> Exercise instructions: In the passage on public government data, what is Microsoft's initiative in this area called?

> Passage shown:
<<<<
The last few weeks have seen the US Government getting into the data transparency business with the launch of data.gov whose purpose is “to increase public access to high value, machine readable datasets generated by the Executive Branch of the Federal Government”. The site offers access to a wide range of US Government datasets in a range of formats – XML, CSV, KML etc. (The site also gives links to widgets and other (parent?) sites that expose data.)
Providing URIs directly to CSV fils, for example, means that is is trivial to pull the data into online spreadsheets/databases, such as Google spreadsheets, or Dabble DB, or visualisation tools such as Many Eyes Wikified; and for smaller files, Yahoo Pipes provides a way of converting CSV or XML files to JSON that can be easily pulled in to a web page.
Realising that there may be some business in public data, Microsoft, Amazon and Google have all been sniffing around this area too: for Microsoft, it’s the Open Government Data Initiative (OGDI), for Amazon, it’s big data via Public Datasets on AWS, and for Google… well, Google. They bought Rosling’s Trendalyser, of course, and recently made a brief announcement about Public Data on Google, as well as Google Squared, which is still yet to be seen in public. With the publication of a Java support library for the Google Visualisation API open wire protocol/query language, you can see them trying to get their hooks into other people’s data. (The thing is, the query language is just so darned useful;-) Wolfram Alpha recently opened up their computational search over a wide range of curated data sets, and Yahoo? They’re trying to encourage people to make glue, I think, with YQL, YQL Execute and YQL Open Data Tables.
>>>>
> Data extract:
<<<<
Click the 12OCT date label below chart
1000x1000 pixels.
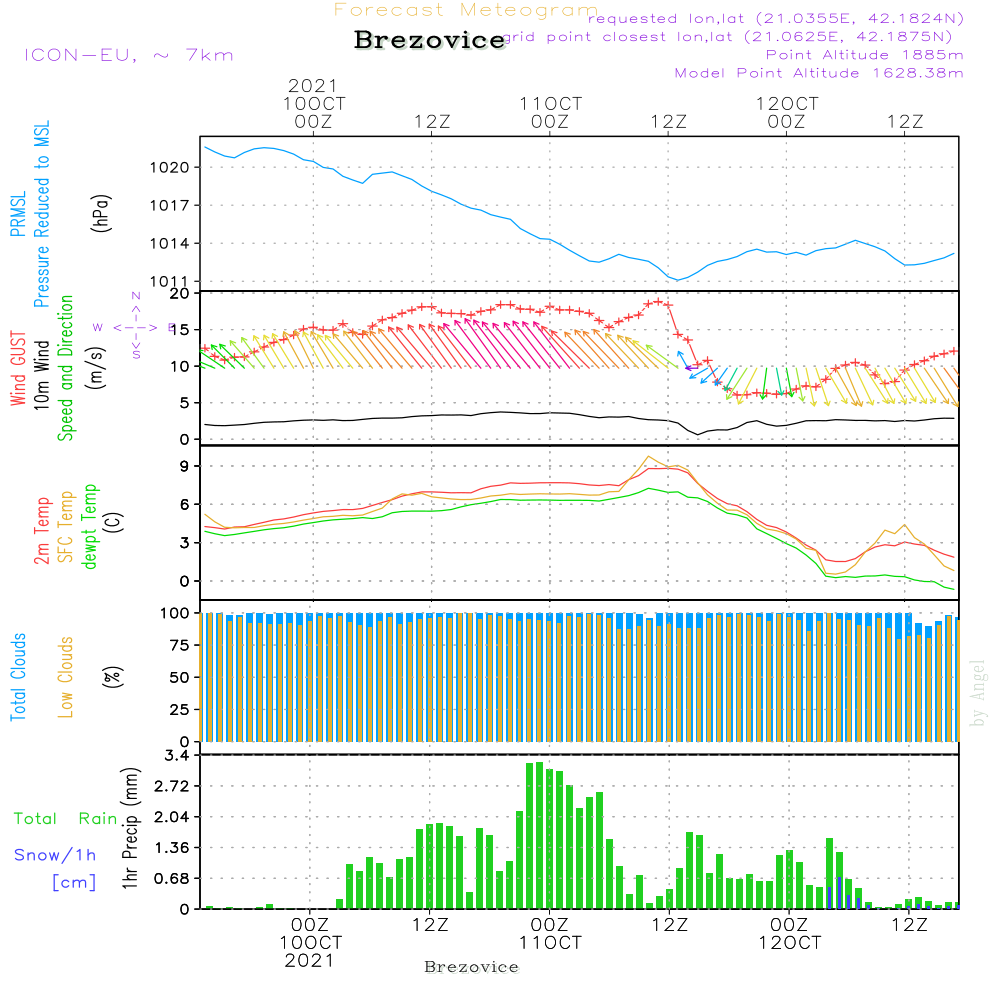[788, 943]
>>>>
> Written reply: The Open Government Data Initiative (OGDI).